Travis Snider Gets the Call: or The Last Stand of the Lunchbox Hero

Last Stand of the LunchBoxHero

            In the game Thursday night after leading off the 2nd inning with a home run (his 3rd in his last 4 at bats), Travis Snider was removed from the game when his spot in the order came up later that inning (Go PCL baseball).  This caused the Twitterverse to explode with speculation.  Had Snider fallen to the curse that this Blue Jays team seems to be under this season, and sustained yet another injury?  Or had our long national nightmare finally ended, and was Travis Snider getting the chance that a lot of Blue Jays had been waiting for?

            After hours of speculation via Twiter, which had Snider being traded to any of 10-15 MLB teams, as well as his head popping clear off his body while rounding the bases, there was clarification from one of the few the man it usually does, Sportsnet insider Shi Davidi, who tweeted out…

            “Snider en route to Boston, although his activation no certainty”

            So we know Snider is on his way to join the big club, but not for sure whether a roster move has been made yet.  In all likely hood by the time you’re reading this tomorrow Brett Lawrie will have been placed on the DL, and after almost a full calendar year Travis Snider will be back in the major leagues. 

            This addresses many of the issues the team has had over the past little while.  First off it takes Rajai Davis out of the starting lineup.  After posting perfectly acceptable numbers during May & June (.291/.331/.441), he has completely fallen apart in July, posting an absolutely pitiful .216 OBP, and only getting 3 extra base hits.  When the team had Bautista, Lawrie and the rest of the top of the order carrying the offense, this black hole of nothingness was something the team could win in spite of.  With two of the big bats in their lineup, they badly need more production out of left field if they are going to keep the even slim chance they have to make the playoffs.
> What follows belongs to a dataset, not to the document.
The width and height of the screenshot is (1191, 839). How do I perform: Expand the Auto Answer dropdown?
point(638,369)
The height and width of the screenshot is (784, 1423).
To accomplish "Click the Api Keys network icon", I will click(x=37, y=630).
            The other major problem this addresses is the lack of left-handed hitting alternatives.  Last week in the first game back from the All-Star break the Jays faced off against Justin Masterson of the Indians, the starting pitcher who’s the toughest on right handed batters in the league.  Since the Jays have been carrying 8 bullpen arms, they had no option but to send Rajai out there to flail hopelessly against Masterson and his submarining delivery. 

            Even though this move could have a serious impact to the team’s chances to win this season, and stay in a pennant race that they are still nominally in (even though that’s looking more and more like a pipe dream), this really is about Snider’s future in a Blue Jays uniform. 
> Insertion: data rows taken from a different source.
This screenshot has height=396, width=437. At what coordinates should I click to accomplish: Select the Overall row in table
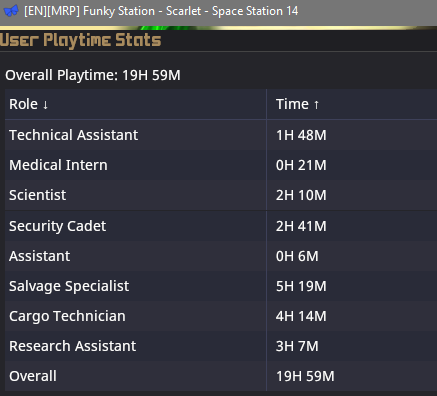click(x=221, y=376)

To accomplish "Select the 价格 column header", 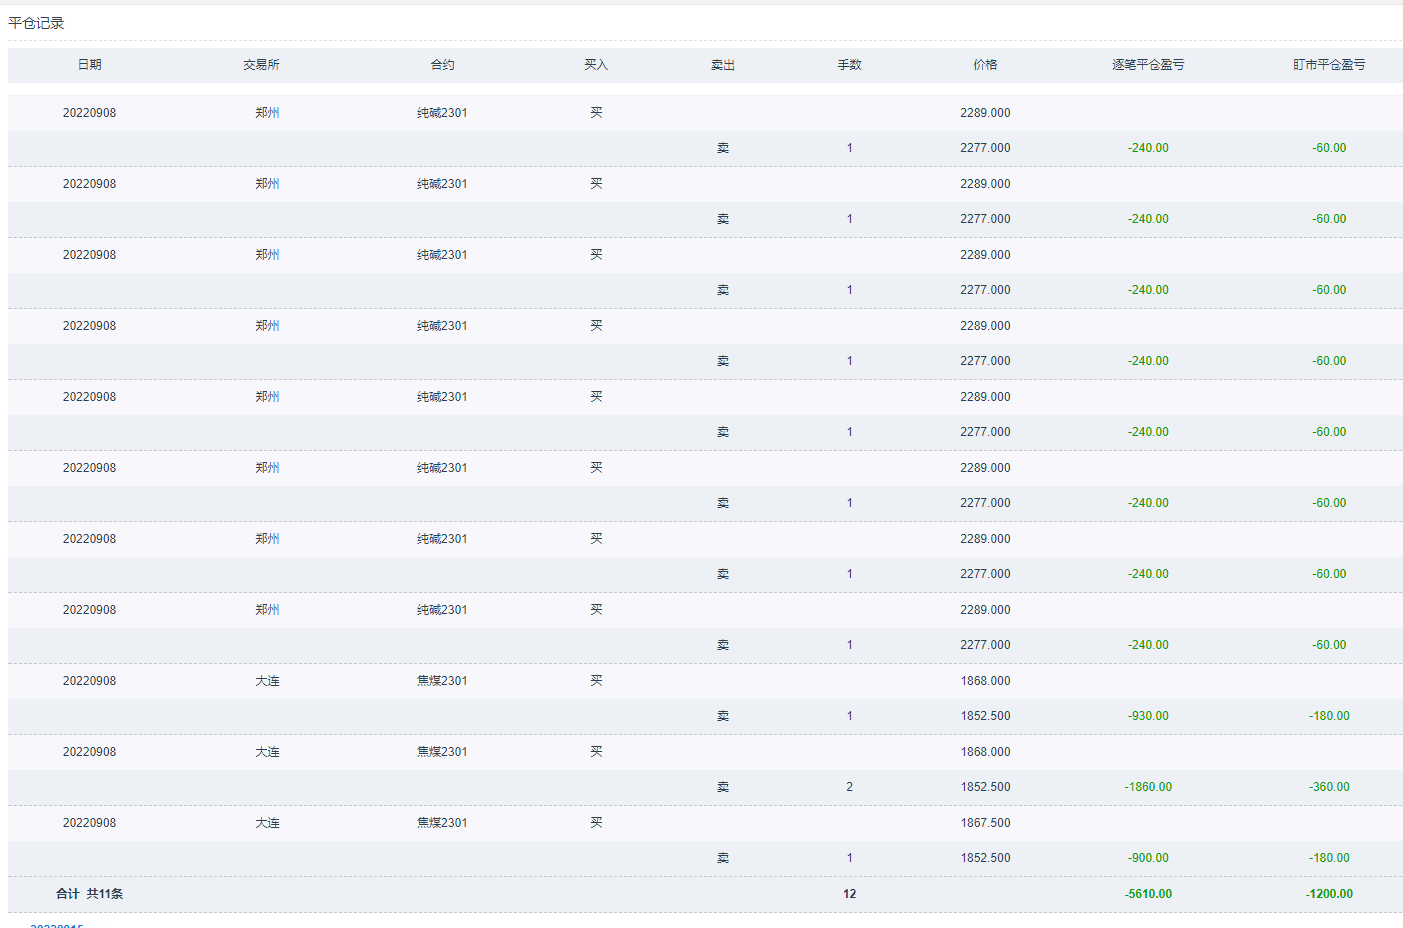I will click(x=985, y=65).
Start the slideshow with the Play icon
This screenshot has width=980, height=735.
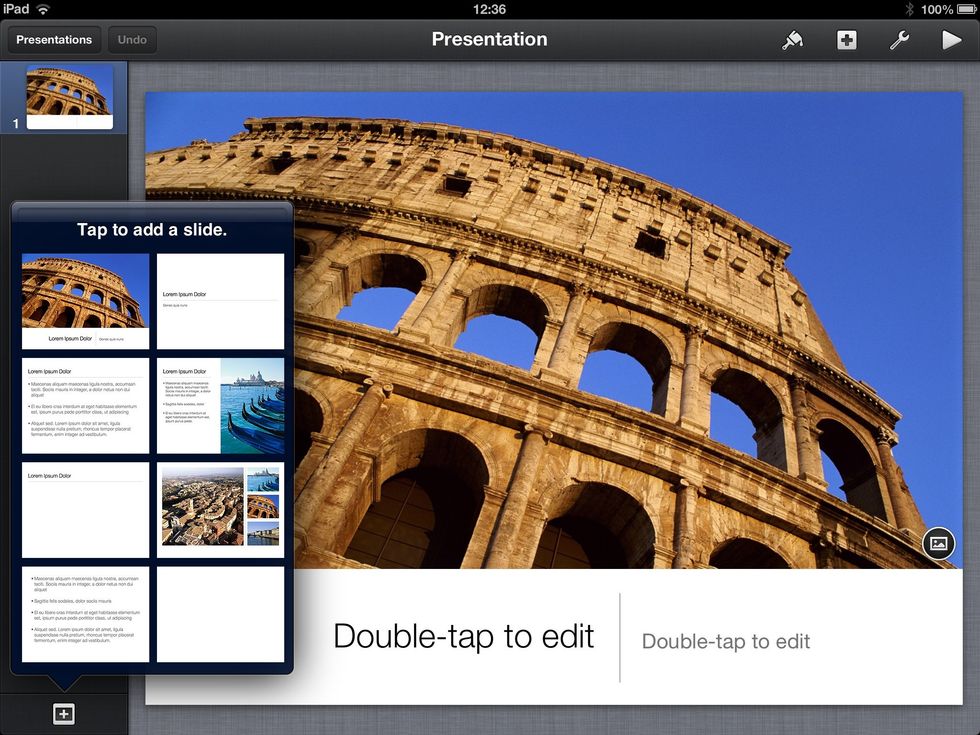pos(952,40)
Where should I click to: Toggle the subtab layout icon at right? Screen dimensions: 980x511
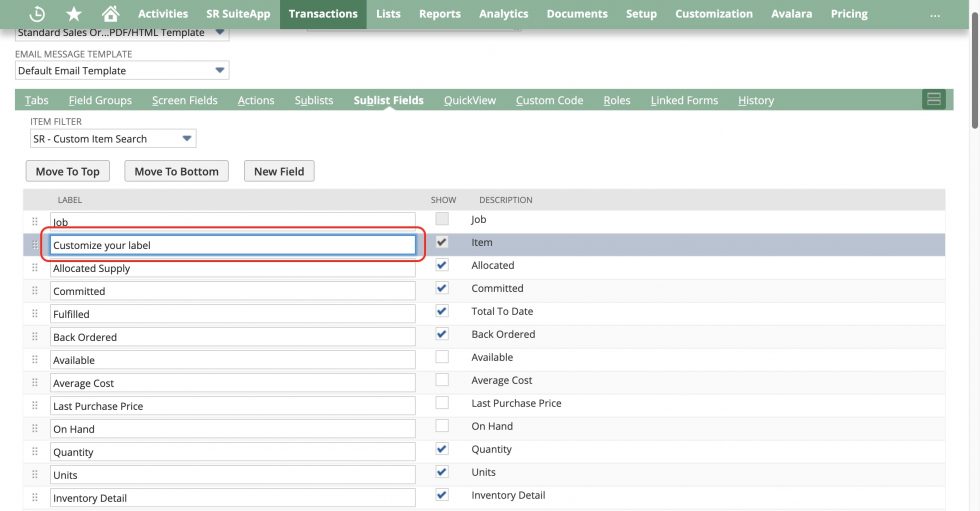click(933, 99)
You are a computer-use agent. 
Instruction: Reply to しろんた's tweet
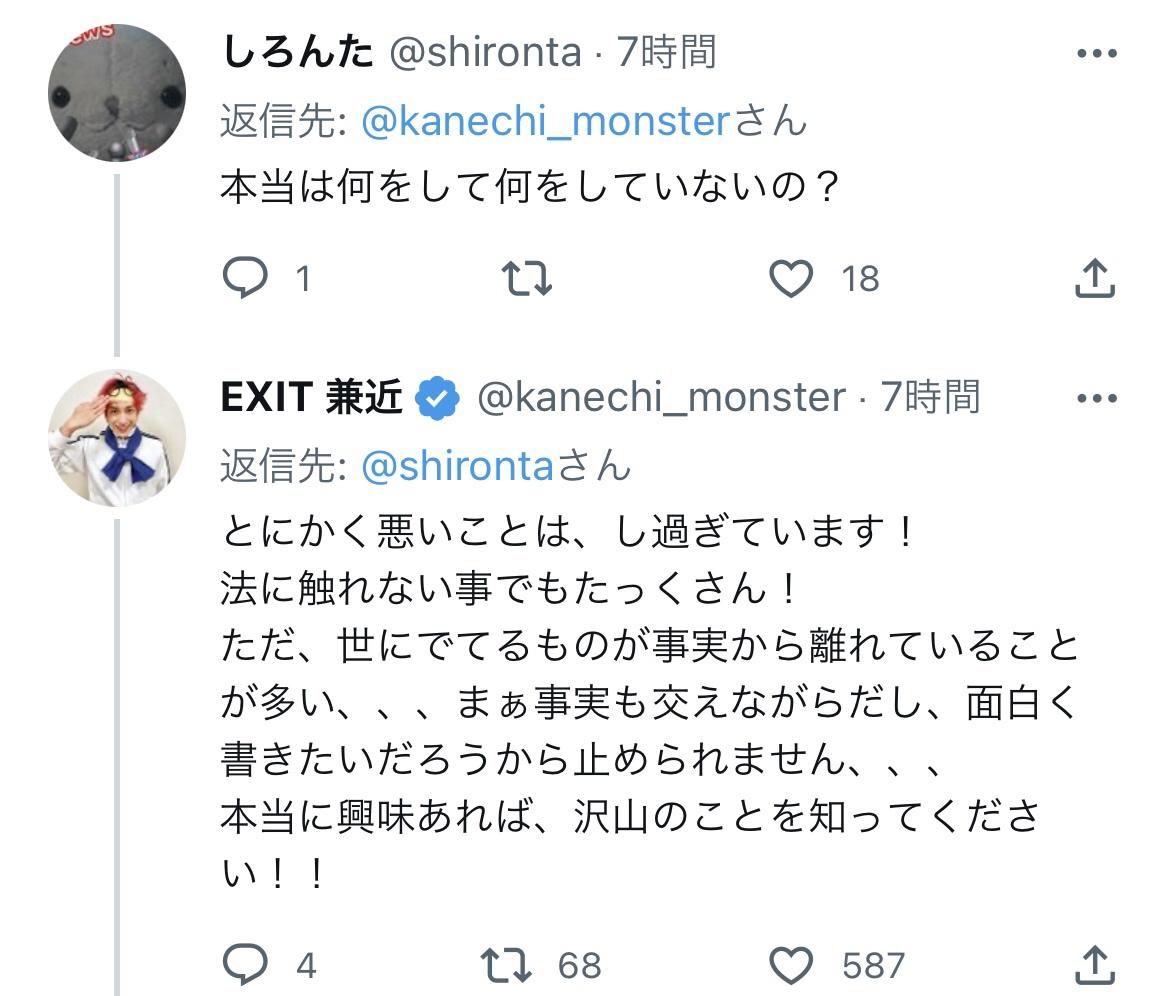pyautogui.click(x=246, y=278)
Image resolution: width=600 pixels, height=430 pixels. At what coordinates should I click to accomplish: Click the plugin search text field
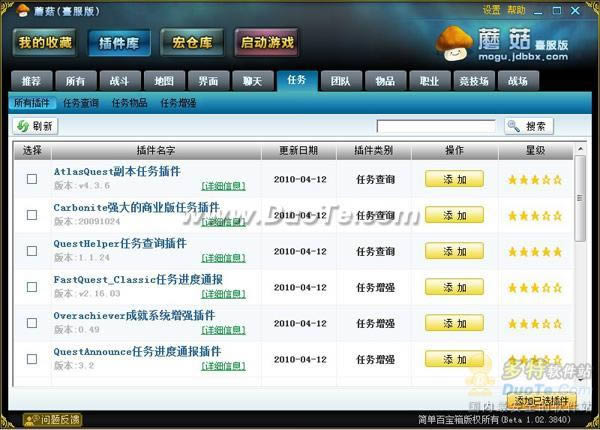[x=436, y=126]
            Snider’s career thus far has been an absolute roller coaster.  He might have been the highest regarded prospect in Jays history, being ranked #5 by Kevin Goldstein, and #6 by Baseball America in 2009, and he has raked at every level of the minor leagues (Career minor league OPS over .900).  However, aside from a September cup of coffee in 2008, this pedigree has never translated to any modicum of major league success.  There are many possible explanations.  Perhaps he was rushed to the majors before he was truly ready.  Maybe his erratic playing time under Cito Gaston screwed up his timing, and confidence.  Lastly, and most concerning, its possible that he’s the type of Quadruple A hitter that just can never adjust to pitching at the highest level (ala Brandon Wood, or Dallas McPherson).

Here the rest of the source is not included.